Dermatologia / Rassegna stampa

USPSTF Does Not Recommend Visual Skin Examination by a Clinician to Screen for Skin Cancer

The US Preventive Services Task Force (USPSTF) has concluded that the current evidence is insufficient to assess the balance of benefits and harms of visual skin examination by a clinician to screen for skin cancer in asymptomatic adults

Segreteria SIDeMaST, 30 Jul 2016 07:36

Argomenti: cancro
USPSTF Does Not Recommend Visual Skin Examination by a Clinician to Screen for Skin Cancer

The US Preventive Services Task Force (USPSTF) has concluded that the current evidence is insufficient to assess the balance of benefits and harms of visual skin examination by a clinician to screen for skin cancer in asymptomatic adults. The report appears in the July 26 issue of JAMA.

To update its 2009 recommendation, the USPSTF reviewed the evidence on the effectiveness of screening for skin cancer with a clinical visual skin examination in reducing skin cancer morbidity and mortality and death from any cause; its potential harms, including any harms resulting from associated diagnostic follow-up; its test characteristics when performed by a primary care clinician vs a dermatologist; and whether its use leads to earlier detection of skin cancer compared with usual care.

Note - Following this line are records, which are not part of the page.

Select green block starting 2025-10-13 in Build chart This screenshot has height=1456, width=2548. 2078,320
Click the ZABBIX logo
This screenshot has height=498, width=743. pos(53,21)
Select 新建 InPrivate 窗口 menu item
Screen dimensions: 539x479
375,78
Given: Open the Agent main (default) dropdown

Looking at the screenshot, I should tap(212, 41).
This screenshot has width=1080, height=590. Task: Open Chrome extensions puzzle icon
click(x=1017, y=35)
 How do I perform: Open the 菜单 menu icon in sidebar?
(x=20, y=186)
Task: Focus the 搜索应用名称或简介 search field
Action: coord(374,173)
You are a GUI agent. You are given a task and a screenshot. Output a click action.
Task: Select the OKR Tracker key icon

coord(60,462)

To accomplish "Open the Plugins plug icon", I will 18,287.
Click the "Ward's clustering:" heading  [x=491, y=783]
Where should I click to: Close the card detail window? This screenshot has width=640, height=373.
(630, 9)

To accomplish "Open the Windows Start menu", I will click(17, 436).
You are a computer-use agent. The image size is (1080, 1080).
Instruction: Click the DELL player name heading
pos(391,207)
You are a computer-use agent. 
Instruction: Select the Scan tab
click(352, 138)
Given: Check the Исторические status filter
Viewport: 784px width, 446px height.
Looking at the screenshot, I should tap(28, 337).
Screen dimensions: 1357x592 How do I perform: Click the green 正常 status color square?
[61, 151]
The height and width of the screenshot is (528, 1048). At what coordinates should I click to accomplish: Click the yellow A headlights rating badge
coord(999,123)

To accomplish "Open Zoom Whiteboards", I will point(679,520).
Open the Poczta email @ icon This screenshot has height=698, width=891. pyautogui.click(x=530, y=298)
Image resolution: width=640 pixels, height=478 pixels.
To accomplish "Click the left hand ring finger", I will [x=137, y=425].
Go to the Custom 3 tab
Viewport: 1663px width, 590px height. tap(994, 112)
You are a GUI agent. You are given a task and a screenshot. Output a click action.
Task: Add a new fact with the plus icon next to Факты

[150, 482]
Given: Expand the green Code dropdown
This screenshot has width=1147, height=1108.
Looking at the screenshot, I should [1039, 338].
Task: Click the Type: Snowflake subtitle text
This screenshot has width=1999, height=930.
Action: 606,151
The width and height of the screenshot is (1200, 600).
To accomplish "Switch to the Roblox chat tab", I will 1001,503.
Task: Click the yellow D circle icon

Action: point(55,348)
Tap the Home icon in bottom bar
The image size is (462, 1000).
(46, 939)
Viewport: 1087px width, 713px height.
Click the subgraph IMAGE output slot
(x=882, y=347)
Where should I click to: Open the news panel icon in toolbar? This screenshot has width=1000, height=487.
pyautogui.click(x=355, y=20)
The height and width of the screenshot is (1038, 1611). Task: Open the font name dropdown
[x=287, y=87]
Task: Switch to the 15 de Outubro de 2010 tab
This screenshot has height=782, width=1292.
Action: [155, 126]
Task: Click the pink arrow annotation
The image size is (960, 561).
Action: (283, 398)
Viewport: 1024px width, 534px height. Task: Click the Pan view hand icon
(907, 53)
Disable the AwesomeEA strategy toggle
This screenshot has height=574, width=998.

Evidence is adequate that visual skin examination by a clinician has modest sensitivity and specificity for detecting melanoma. Evidence is more limited and inconsistent regarding the accuracy of the clinical visual skin examination for detecting non-melanoma skin cancer.

However, evidence is inadequate to reliably conclude that early detection of skin cancer through visual skin examination by a clinician reduces morbidity or mortality.

Evidence is adequate that visual skin examination by a clinician to screen for skin cancer leads to harms that are at least small, but current data are insufficient to precisely bound the upper magnitude of these harms. Potential harms of skin cancer screening include misdiagnosis, overdiagnosis, and the resulting cosmetic and -- more rarely -- functional adverse effects resulting from biopsy and overtreatment.

Direct evidence on the effectiveness of screening in reducing melanoma morbidity and mortality is limited to a single fair-quality ecologic study with important methodological limitations. Information on harms is similarly sparse. The potential for harm clearly exists, including a high rate of unnecessary biopsies and the risk of overdiagnosis and overtreatment.

The USPSTF is an independent, volunteer panel of experts that makes recommendations about the effectiveness of specific preventive care services such as screenings, counselling services, and preventive medications.